By now the details of this story are pretty well circulated; our own Tommy Christopher has written some good primers on both the Mother Jones report that provided documentation of O'Reilly's alleged embellishments and his reaction to it, including subtly threatening the author of the report and directly threatening a New York Times reporter who was writing about the controversy. The gist is that O'Reilly claims he saw action and was put in highly dangerous situations during his coverage of El Salvador and the Falklands War back in the early 80s -- at one point saying that he'd almost been killed three times and that he was "in a war zone in Argentina, in the Falklands" -- when the facts don't appear to bear that out, certainly insofar as there were no journalists allowed on the Falkland Islands during the war. O'Reilly now says he never claimed he was actually in the Falkland Islands, but he seemed to say otherwise before being called out on it. All in all it reads as a relatively minor thing and that's probably because we expect O'Reilly to be a pompous, self-aggrandizing bullshit artist who traffics in nonsense -- no one actually thinks of him as a journalist -- but the fact remains that it's a skeleton in his closet that was only exposed when he sanctimoniously scolded someone else in TV news for doing the same thing he's now accused of doing.
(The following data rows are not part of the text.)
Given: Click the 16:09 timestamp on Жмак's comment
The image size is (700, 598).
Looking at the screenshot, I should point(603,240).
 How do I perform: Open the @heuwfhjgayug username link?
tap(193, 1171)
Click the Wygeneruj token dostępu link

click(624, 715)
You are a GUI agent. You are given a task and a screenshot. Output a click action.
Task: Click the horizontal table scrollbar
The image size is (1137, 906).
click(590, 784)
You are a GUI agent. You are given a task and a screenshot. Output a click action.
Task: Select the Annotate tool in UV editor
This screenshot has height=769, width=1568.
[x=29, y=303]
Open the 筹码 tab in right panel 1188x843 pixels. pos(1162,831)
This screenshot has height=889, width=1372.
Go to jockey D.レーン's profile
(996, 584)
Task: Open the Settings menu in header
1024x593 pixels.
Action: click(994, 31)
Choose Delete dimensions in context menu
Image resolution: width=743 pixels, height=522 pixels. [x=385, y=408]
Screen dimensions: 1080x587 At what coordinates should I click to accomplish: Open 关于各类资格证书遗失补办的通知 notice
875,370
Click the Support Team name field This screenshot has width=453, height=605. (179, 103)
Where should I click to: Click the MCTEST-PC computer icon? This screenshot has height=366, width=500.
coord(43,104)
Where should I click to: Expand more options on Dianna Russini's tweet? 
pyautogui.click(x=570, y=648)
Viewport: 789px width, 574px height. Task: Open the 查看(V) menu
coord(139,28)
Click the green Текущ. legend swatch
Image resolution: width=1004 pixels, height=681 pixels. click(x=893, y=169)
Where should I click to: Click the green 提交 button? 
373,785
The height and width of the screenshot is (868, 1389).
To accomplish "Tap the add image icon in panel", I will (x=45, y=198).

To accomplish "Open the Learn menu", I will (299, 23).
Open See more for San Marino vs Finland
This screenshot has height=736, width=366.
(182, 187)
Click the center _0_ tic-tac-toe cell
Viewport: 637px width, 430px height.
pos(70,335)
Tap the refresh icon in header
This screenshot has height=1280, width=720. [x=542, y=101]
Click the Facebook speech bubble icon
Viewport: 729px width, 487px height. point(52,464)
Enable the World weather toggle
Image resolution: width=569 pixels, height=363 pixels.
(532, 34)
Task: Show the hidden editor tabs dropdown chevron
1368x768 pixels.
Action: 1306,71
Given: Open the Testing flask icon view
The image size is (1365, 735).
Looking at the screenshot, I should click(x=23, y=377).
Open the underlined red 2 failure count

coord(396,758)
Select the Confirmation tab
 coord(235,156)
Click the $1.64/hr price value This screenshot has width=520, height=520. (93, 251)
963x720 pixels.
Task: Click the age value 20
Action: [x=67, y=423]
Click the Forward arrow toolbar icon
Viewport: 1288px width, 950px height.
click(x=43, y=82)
This thing has of course turned into a partisan battle, with O'Reilly and his allies dismissing his critics' attacks as politically motivated defamation by "left-wing zealots." (He called David Corn, the author of the Mother Jones piece, an "irresponsible guttersnipe," confirming everyone's suspicions about the decade he's living in.) As if this somehow negates the facts that have been produced that challenge the story he's been telling for years. On Monday night, O'Reilly rolled a piece of tape from 1982 that he says proves he really did see action and face danger during his time while in Argentina. In the video, former CBS correspondent Eric Engberg, who's been a harsh critic of O'Reilly's version of what happened, reports from Argentina that crowds there were rioting against that country's military junta for not taking back the Falklands from the British. According to Engberg, police arrested and beat people then fired plastic bullets at them. But in a 2009 interview, O'Reilly said the police were using real bullets, gunning people down in the streets. The old footage also mentions several news crews being attacked, but O'Reilly's CBS crew isn't among them, even though the report comes from CBS News.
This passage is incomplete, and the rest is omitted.